--- TASK INPUTS ---
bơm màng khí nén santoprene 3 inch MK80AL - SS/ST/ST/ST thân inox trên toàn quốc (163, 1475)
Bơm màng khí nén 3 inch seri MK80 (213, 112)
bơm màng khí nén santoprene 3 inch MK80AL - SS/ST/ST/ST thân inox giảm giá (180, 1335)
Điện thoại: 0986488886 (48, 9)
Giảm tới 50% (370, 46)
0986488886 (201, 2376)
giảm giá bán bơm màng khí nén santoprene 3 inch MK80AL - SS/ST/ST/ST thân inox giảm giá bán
---
Rewrite the entries above, substituting "PTFE" for every occurrence of "santoprene" and leaving everything else unchanged.

bơm màng khí nén PTFE 3 inch MK80AL - SS/ST/ST/ST thân inox trên toàn quốc (163, 1475)
Bơm màng khí nén 3 inch seri MK80 (213, 112)
bơm màng khí nén PTFE 3 inch MK80AL - SS/ST/ST/ST thân inox giảm giá (180, 1335)
Điện thoại: 0986488886 (48, 9)
Giảm tới 50% (370, 46)
0986488886 (201, 2376)
giảm giá bán bơm màng khí nén PTFE 3 inch MK80AL - SS/ST/ST/ST thân inox giảm giá bán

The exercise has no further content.